### Input data
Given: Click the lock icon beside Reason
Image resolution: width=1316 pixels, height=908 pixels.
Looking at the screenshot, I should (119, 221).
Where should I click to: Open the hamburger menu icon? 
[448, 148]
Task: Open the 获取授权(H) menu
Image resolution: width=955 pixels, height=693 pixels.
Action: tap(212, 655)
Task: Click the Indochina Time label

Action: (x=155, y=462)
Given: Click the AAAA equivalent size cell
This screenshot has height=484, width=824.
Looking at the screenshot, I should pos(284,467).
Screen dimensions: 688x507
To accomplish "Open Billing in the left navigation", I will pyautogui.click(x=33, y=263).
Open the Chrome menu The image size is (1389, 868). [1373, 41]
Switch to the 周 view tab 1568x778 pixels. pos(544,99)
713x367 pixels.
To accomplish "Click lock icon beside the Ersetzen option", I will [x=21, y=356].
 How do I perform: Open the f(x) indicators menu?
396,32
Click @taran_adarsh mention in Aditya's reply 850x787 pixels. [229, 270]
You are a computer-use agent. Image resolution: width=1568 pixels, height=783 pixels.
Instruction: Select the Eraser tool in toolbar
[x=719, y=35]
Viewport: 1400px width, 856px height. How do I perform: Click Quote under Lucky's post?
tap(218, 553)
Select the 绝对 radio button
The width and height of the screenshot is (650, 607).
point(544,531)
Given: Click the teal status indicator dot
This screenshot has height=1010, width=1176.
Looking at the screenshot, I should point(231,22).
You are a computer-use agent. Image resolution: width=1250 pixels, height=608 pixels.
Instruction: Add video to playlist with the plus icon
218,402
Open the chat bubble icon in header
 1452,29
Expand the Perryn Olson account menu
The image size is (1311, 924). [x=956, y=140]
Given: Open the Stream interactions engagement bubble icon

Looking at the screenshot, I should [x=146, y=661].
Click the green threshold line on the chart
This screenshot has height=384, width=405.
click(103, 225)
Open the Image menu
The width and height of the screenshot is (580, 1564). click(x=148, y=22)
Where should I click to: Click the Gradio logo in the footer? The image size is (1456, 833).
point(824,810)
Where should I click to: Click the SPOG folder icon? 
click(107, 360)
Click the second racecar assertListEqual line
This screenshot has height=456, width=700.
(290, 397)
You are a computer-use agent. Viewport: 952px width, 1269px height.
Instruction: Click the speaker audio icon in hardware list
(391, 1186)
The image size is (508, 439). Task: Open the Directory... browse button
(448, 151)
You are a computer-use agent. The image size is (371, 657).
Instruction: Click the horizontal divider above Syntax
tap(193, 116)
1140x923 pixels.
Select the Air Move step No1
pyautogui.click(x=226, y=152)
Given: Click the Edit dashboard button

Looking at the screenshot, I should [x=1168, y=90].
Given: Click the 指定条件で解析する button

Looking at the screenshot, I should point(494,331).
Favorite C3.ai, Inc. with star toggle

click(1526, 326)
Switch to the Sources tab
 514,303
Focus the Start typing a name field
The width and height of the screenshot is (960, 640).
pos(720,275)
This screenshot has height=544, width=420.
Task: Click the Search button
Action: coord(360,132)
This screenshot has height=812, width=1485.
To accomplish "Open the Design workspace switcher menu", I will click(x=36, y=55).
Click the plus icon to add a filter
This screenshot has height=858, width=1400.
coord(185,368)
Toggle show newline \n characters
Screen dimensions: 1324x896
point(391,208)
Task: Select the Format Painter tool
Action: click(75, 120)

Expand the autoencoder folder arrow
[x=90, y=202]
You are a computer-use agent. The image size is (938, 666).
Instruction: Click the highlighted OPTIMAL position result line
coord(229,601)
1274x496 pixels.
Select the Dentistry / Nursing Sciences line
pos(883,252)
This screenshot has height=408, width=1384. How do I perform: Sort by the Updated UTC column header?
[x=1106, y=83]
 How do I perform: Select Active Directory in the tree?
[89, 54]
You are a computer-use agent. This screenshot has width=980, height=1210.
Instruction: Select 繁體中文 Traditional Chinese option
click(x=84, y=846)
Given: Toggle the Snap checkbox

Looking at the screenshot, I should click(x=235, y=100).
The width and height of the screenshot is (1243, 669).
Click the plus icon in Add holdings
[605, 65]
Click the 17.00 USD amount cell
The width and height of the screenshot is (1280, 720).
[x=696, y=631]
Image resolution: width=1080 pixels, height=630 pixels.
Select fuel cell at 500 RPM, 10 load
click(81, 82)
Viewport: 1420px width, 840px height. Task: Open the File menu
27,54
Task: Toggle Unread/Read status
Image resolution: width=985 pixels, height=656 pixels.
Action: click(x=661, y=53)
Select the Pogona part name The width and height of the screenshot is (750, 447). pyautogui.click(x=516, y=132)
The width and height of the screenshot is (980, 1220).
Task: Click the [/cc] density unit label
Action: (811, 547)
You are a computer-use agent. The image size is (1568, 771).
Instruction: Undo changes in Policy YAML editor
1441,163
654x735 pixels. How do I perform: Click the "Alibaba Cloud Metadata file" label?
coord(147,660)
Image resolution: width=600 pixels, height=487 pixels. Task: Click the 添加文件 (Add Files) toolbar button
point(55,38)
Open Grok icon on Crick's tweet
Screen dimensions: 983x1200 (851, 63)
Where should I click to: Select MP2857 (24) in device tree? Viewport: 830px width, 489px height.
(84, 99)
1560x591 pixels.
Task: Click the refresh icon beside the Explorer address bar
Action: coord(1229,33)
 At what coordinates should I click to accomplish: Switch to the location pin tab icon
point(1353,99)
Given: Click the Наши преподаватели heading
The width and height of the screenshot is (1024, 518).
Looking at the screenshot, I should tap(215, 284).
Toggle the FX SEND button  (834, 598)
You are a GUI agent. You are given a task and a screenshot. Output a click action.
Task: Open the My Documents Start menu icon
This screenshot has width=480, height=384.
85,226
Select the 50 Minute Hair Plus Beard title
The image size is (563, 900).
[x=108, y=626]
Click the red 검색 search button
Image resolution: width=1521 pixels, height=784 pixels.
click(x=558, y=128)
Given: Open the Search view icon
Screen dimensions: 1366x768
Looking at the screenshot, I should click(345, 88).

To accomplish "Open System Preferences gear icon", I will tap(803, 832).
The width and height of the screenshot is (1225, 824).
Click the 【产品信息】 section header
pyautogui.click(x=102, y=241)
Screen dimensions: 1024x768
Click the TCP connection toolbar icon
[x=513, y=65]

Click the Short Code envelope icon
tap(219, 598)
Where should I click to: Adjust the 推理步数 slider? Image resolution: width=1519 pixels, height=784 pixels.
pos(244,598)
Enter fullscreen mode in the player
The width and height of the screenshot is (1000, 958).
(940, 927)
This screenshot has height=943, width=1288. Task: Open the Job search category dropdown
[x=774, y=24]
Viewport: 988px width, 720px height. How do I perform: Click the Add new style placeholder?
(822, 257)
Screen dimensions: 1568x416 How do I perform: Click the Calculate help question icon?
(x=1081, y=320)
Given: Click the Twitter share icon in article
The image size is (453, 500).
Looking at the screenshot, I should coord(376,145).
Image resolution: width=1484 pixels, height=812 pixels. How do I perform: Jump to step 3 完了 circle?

### Description of the task
Render the rows from the line containing "The width and height of the screenshot is (1225, 824)." through the line containing "tap(219, 598)" as a two-column CSV with the headers instruction and response. Give one CSV line per row, with the row's text and its answer each in a single quoted field and line breaks replaced by spaces.

### Solution to this exercise
instruction,response
"The width and height of the screenshot is (1225, 824). Click the 【产品信息】 section header","pyautogui.click(x=102, y=241)"
"Screen dimensions: 1024x768 Click the TCP connection toolbar icon","[x=513, y=65]"
"Click the Short Code envelope icon","tap(219, 598)"